アートで彩る「光の祭」 2万平方メートル舞台に7作品 福岡城跡

西日本新聞 諏訪部 真 藤村 玲子

 夜の城跡を光のアートで彩る「チームラボ福岡城跡 光の祭」が福岡市中央区の福岡城跡で開かれている。デジタルアート集団「チームラボ」(東京)が城跡中心部約2万平方メートルを舞台に制作した。2年ぶり2回目の今回は、新しい4点を含む7作品が来場者を光の世界にいざなう。

 福岡城は「石城」という別名がある。総延長3キロの石垣は全国有数の規模で、その石垣をキャンバスにした作品は4点を数える。

 それぞれの作品は、石と石との隙間を模様として美しく見せるため光の当て方を何度も調整するなど工夫する。作品の一つ、「石垣の追われるカラス、追うカラスも追われるカラス」は複数の八咫烏(やたがらす)が飛び回った軌跡を黒く描く。北九州市の小谷真弘さん(20)は「カラスの軌跡が滑らかで美しい」と語り、躍動的な動きに見入った。

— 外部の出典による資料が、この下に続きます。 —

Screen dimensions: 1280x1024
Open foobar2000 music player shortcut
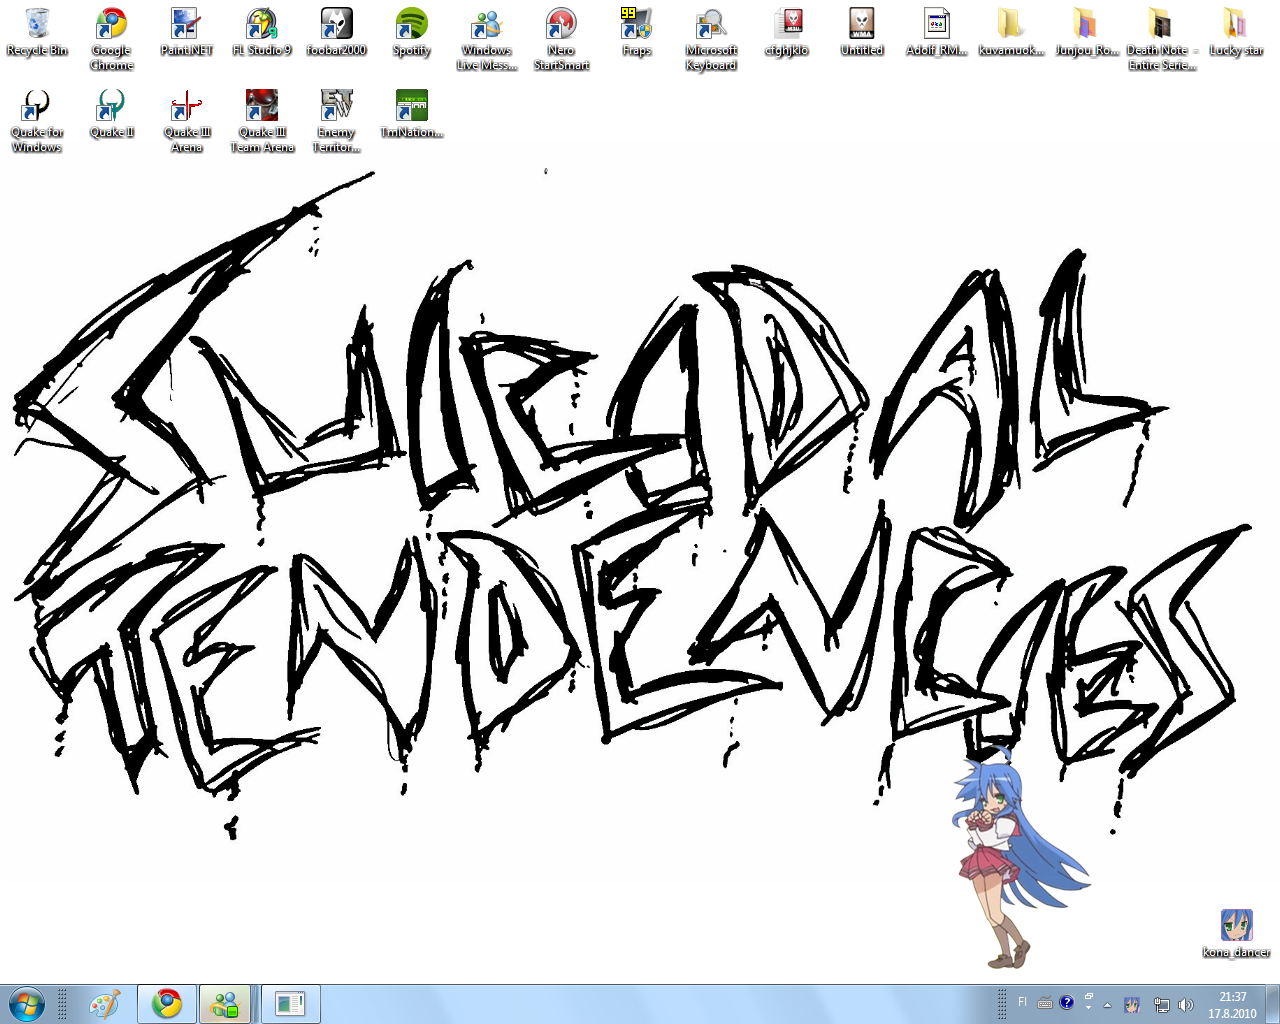[x=336, y=32]
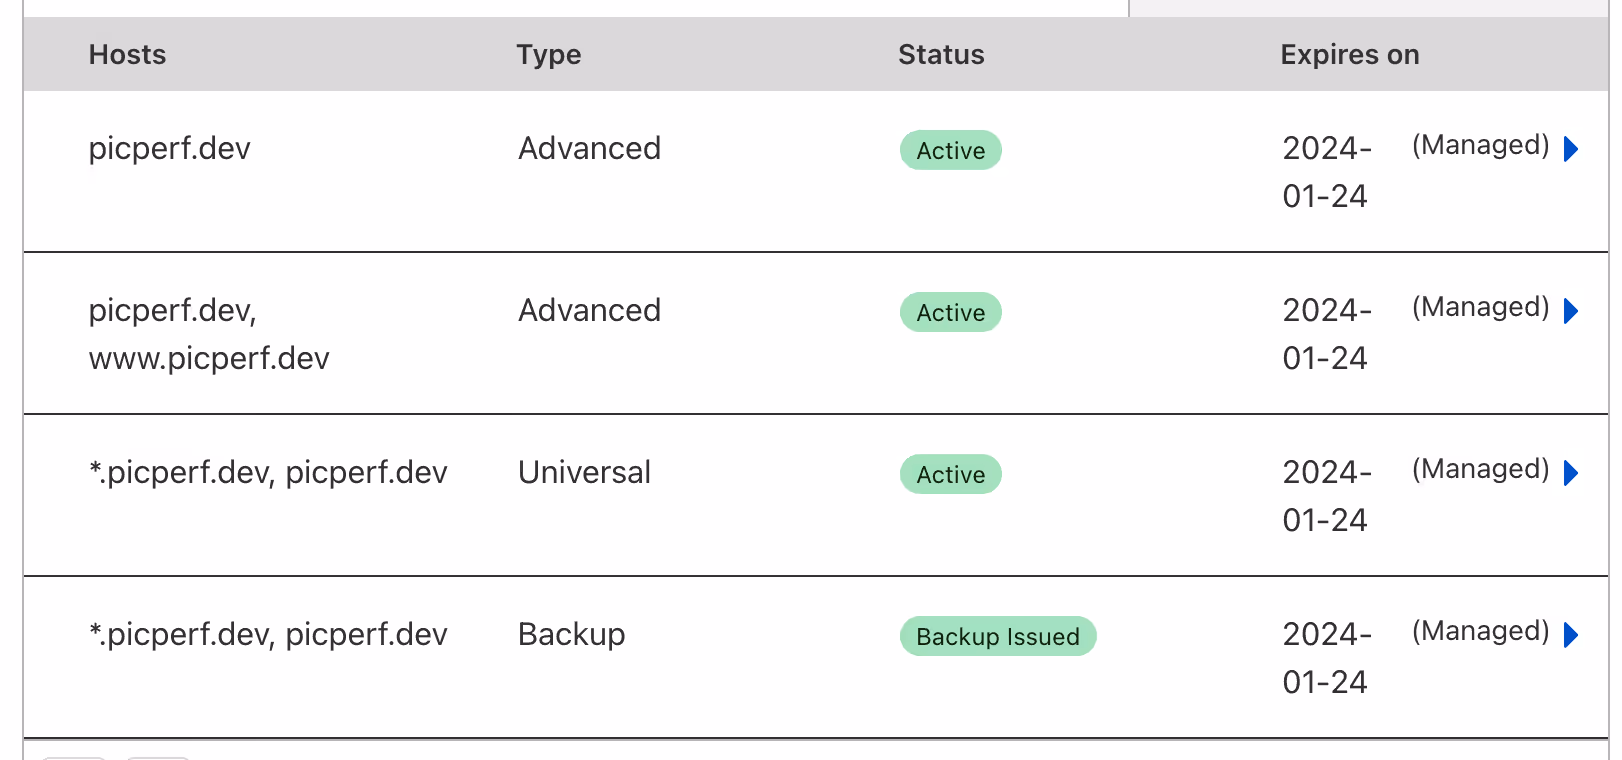Click the Type column header

coord(548,54)
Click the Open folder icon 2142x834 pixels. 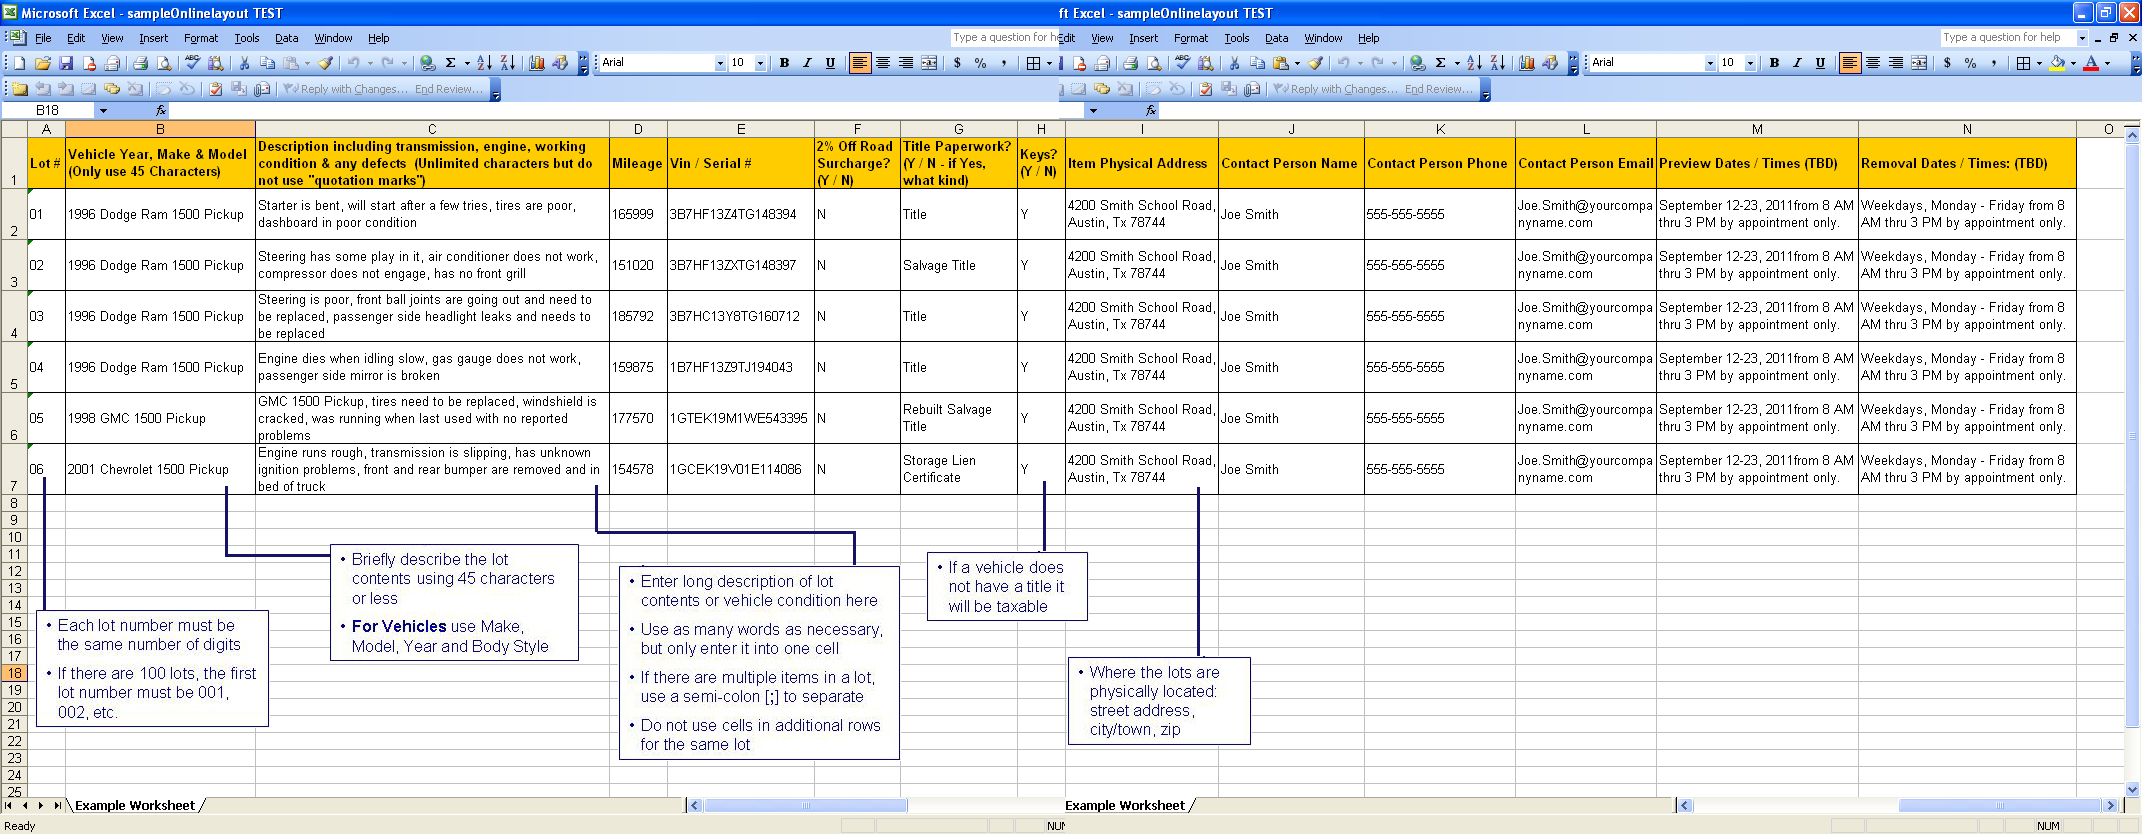pos(42,63)
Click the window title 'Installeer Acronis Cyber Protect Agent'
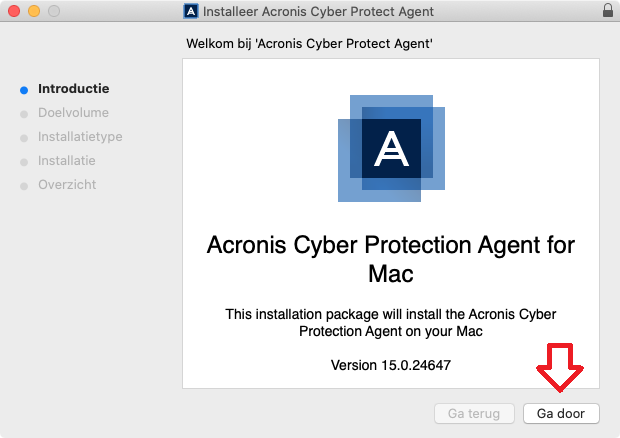 [x=318, y=11]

 「大天守台跡」の巨大な石垣を使った、彩り豊かな作品「大天守台跡の石垣に住まう花と共に生きる動物達」も見応えは十分。大天守台跡の展望台からは、周辺のビル群の夜景を会場の背景として取り込んで堪能することもできる。

 今回は来場者が参加できる作品もある。「お絵かき黒田官兵衛」は、用意された武将のイラストにクレヨンで色を塗り、スキャナーで取り込むと、立体化した絵がスクリーンに映し出される。お辞儀したり踊ったりと、武将たちがユーモラスに動く。福岡市の松藤康司さん(39)は「描いた絵が立体化するのが面白い」と感想。1歳の息子と一緒に楽しんだ。

 光を放つ卵形のオブジェがひしめく作品は前回に続いて登場。「呼応する木々と自立しつつも呼応する生命」と「自立しつつも呼応する生命の森」の2作品があり、オブジェの総数は約100個から130個に増えた。触れると色が変わる仕掛けで、歓声を上げながらオブジェを押す子どももいれば、オブジェをバックに写真を撮るカップルの姿も目立った。 (文・藤村玲子、写真・納富猛)

「美の概念を拡張したい」 チームラボ・猪子寿之代表

 福岡城跡で開催中の「光の祭」を手掛けた「チームラボ」は、アートや科学など多分野の専門家の集まりで、デジタルアートを国内外で発表している。東京・お台場のデジタルアートミュージアムは圧倒的な集客力を見せ、昨年秋は中国・上海に常設ミュージアムを開設するなど勢いは止まらない。チームを率いる猪子寿之(いのことしゆき)代表は「美の概念を拡張したい」と、デジタルアートが切り開く新たな地平を見据える。

  400年超の歴史を持つ福岡城跡。展示する作品の一つ「石垣の反転無分別」は、光で石垣に黒い線を描き、石が風化することで生まれた真っ黒な影も取り込んで「書」を構成する。最新の映像技術と、積み重なった時間が一体化する瞬間。猪子代表は「人間は自分が生きた間でしか、時間の連続性を認識できない。でも、連続してきたからこそ今がある。そういうことに、城跡や石垣を通して気付ける作品にしたかった」と狙いを明かす。

  会場を見て回ると、作品と作品には明確な境界がなく、全体が一つの作品であるような感覚になる。「それぞれ独立した作品が相互に影響し、連続していることそのものが美しい、という体験ができる」と猪子代表。絵や彫刻の鑑賞とは異質な、「『どれが一番良かった?』という会話にならない内容」を目指した。

  2018年6月、お台場にオープンしたデジタルアートミュージアムも、名称の一部に「ボーダレス」を冠し、境界のない連続する作品世界を現出させた。開館1年で約230万人の来場者を集め、大半は訪日外国人が占めたという。国際的な人気は、「連続性」をキーワードとする新しいアート体験を、幅広い層が支持しているからなのだろう。 (諏訪部真)

 チームラボ福岡城跡 光の祭 2月2日(日)まで、福岡市中央区城内の福岡城跡。西日本新聞社など主催。一般1200円、中高生800円、4歳~小学生400円、3歳以下無料。実行委員会事務局=092(711)5528。